Structured data governance
Generate and validate connected JSON-LD for nutrition entities
Contents
Build and inspect connected JSON-LD drafts that describe food records, source data, nutrition tools, and editorial trust entities.
Best use
- Generate graph drafts for food profiles, dataset pages, tools, categories, and reviewer entities.
- Check whether FDC IDs, USDA source links, authors, reviewers, and publisher nodes are connected.
- Use the output as a validation and transparency aid before production schema is approved.
Source and safety model
Outputs should stay connected to visible page content, source-backed nutrition data, clear assumptions, and educational limitations. This improves user trust while keeping the page understandable to crawlers and retrieval systems.
Semantic entity segmentation
Food graph
Connect WebPage → Food → source identifier → USDA dataset → publisher, with nutrition values only when visible on the page.
Tool graph
Connect each tool page to one SoftwareApplication node, visible FAQ content, methodology notes, and publisher identity.
Trust graph
Connect Organization and Person nodes only when the visible page accurately supports publisher, author, or reviewer claims.
Does structured data guarantee rankings?
No. It helps machines understand content and entities, but it does not guarantee rankings or rich results.
Should this replace Rank Math?
No. It should merge with Rank Math safely and avoid duplicate or conflicting graph nodes.
What is the highest-value check?
Confirm that each food entity has a stable FDC ID, a real canonical page URL, and a USDA source reference.

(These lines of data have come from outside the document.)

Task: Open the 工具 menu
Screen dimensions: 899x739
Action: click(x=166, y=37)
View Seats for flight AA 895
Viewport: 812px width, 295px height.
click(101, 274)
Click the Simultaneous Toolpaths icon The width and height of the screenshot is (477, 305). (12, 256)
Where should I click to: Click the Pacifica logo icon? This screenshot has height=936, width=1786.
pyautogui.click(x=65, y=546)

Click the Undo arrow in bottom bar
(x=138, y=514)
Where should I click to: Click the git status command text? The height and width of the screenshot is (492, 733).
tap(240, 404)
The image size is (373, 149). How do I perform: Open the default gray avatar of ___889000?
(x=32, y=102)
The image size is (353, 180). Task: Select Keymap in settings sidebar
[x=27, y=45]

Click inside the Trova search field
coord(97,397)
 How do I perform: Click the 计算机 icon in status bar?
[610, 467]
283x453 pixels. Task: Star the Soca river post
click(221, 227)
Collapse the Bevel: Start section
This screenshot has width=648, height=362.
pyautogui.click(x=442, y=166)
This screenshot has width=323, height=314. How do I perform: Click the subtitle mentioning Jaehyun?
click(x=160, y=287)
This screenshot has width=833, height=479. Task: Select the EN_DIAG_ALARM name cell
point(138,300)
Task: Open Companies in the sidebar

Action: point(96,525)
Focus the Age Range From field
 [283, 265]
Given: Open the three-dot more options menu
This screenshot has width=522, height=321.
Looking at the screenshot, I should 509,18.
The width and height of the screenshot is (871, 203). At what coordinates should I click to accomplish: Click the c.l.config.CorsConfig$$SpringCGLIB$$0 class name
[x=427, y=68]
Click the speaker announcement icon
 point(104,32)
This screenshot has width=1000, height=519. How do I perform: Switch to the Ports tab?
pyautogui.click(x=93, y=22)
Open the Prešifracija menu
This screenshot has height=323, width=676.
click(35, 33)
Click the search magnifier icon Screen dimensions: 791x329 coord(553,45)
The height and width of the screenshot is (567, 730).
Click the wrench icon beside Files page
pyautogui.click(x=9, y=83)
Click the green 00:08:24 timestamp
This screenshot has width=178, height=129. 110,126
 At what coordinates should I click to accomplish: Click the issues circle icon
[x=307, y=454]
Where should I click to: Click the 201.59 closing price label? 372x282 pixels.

Structured-data validation checklist
FDC identity
Food records should expose a canonical FDC ID and source URL.
Stable @id policy
Graph nodes should use stable page anchors such as #food, #nutrition, #webpage, and #software.
Rank Math bridge
Keep Organization, WebSite, and BreadcrumbList nodes while avoiding duplicate Article/WebPage conflicts.
Visible FAQ match
FAQPage schema should only exist when the questions are visible on the page.
No tool pollution
WebApplication nodes should live on tool pages, not every food profile.
Review truthfulness
Only add reviewedBy when a qualified reviewer actually reviewed the page.
Entity count verification
How broader food-entity claims should be verified
Use 7,793 SR Legacy foods as the safe public baseline until broader USDA-derived entities are batch-matched to published URLs, source records, and visible nutrition data.
Match source IDs
Each candidate entity must have a valid FDC ID or approved source identifier.
Confirm published URL
Do not count records that do not resolve to an indexable eNutritionFacts page.
Verify visible values
Nutrition values used in schema should also be visible or clearly linked on the page.
Audit freshness
Branded-food and prepared-food records need formula/date checks before broad public claims.
Claim only verified totals
After the batch passes, expose the verified count in the homepage and dataset schema.
No silent inflation
If source or URL validation fails, keep the conservative SR Legacy count in public copy.